Swiss court clears Nestlé in Colombia widow case
Switzerland's highest court has rejected an appeal by the widow of a Colombian trade unionist who had accused Swiss food giant Nestlé of indirect responsibility for her husband's death.
The European Centre for Constitutional and Human Rights (ECCHR), which has been supporting her, said Friday that the Swiss Federal Supreme Court had rejected the case .
Gladys Romero had been appealing an earlier court decision which ruled out an inquiry into allegations that Nestle could be responsible for the death of Luciano Romero, who was killed by Colombian paramilitaries in 2005.
The ECCHR said in a statement that the court had agreed with the previous ruling that the statute of limitations had been exceeded in the case.
Leonardo Jaimes, the lawyer representing Romero's widow, said: "We had hoped for more justice in Switzerland and a sign which compels the Colombian criminal justice system to investigate the Nestle managers in Colombia."
Nestlé had been accused of failing to take the necessary measures to protect Romero, a former employee of one of their subsidiaries, Cicolac.
He had worked for the company for many years when he was accused of collaborating with guerilla fighters, and received a number of death threats before being killed in Valledupar in the north of the country.

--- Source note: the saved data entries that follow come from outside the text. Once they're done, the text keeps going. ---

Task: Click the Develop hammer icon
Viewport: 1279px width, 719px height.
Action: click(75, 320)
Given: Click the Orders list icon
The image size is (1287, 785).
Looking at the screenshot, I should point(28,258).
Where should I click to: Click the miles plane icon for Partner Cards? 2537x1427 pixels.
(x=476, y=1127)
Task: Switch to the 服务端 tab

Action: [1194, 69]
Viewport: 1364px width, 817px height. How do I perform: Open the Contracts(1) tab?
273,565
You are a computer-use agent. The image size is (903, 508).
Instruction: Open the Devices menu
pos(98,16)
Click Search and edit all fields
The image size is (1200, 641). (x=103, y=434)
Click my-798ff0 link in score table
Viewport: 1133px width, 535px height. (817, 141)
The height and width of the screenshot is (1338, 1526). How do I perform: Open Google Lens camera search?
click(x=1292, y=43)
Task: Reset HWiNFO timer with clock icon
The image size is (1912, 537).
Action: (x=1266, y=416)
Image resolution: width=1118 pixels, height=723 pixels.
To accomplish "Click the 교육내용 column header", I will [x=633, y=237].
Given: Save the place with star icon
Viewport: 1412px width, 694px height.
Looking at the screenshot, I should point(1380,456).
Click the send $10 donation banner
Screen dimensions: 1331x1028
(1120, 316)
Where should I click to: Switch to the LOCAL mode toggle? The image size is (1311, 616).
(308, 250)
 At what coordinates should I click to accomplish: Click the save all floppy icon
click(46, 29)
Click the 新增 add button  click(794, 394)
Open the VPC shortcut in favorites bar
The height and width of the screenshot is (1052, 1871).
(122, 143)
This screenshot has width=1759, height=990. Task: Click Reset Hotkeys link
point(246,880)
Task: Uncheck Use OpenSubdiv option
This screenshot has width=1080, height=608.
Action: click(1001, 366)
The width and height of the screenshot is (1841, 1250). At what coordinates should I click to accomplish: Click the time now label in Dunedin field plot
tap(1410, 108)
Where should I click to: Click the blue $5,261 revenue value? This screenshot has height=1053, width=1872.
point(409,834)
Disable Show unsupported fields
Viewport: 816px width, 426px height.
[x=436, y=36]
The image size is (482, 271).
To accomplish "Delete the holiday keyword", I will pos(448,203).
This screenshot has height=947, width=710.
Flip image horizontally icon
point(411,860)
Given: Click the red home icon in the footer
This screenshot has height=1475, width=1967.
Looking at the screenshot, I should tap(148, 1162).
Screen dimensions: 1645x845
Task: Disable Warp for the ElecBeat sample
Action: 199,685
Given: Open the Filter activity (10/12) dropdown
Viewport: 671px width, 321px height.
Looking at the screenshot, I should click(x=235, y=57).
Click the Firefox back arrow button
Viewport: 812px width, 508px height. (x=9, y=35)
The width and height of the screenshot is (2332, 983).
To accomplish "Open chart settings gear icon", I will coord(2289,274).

A number of paramilitaries were jailed for the assassination, but one former commander testified that the group had been financed by several companies, including Cicolac.
Nestlé has always denied the allegations.
When the case was first lodged in 2012 a spokesperson said that the firm had "never been associated with criminals" and was "in no way responsible, directly or indirectly, for the death of Luciano Romero."
The company previously pointed out that Romero had stopped working for Cicolac three years before he was killed, and that he was murdered at a time when violence was rife across the country.
"Union leaders had been threatened, kidnapped and assassinated, as had members of our local team, other employees and members of their family," the company said.
The ECCHR said that together with the Colombian trade union Sinaltrainal and Romero's lawyers it is considering whether to take further legal action, including taking the case to the European Court of Human Rights.